In the past quarter of a century, I have taught at several colleges. The courses ranged from history, philosophy, theology, and art history. I loved teaching. I’m 82 and would teach any of those classes today, especially art history, for free. Back in the 60s, The Arts was talk with the help of slides. When I started teaching several decades ago, slides were replaced by PowerPoint Presentations. Click on Art History, and you will see a PPP that I created years ago.
The first paintings were created by Paleolithic people 20,000 years ago inside caves. The best-known caves are Lascaux Cave in Southern France and Altamira in Northern Spain.
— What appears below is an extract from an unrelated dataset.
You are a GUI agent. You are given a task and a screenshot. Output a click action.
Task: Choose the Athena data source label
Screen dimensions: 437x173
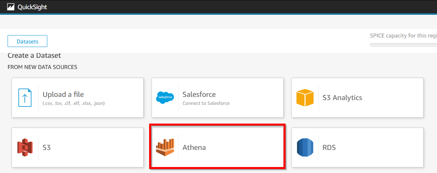(x=194, y=147)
This cave painting of a dotted horse was done at Lascaux. What do you notice other than the horse? At the top of the painting are someone’s left and right hand, and at the bottom center is a person's right hand. The artist would put their hand on the wall, take a mouthful of paint, and spray it over their hand. It could be a signature for their painting or a means to tell some deity they were the artist.

A painting of a horse in the Lascaux Cave
I am an artist too. During the second semester at Muskingum, all the students had to create a work of art for the art history class. I designed and made the hooked rug over six decades ago. It graces my garage.

During my senior year at Muskingum, I scrupled this bust of Pierre Teilhard de Chardin.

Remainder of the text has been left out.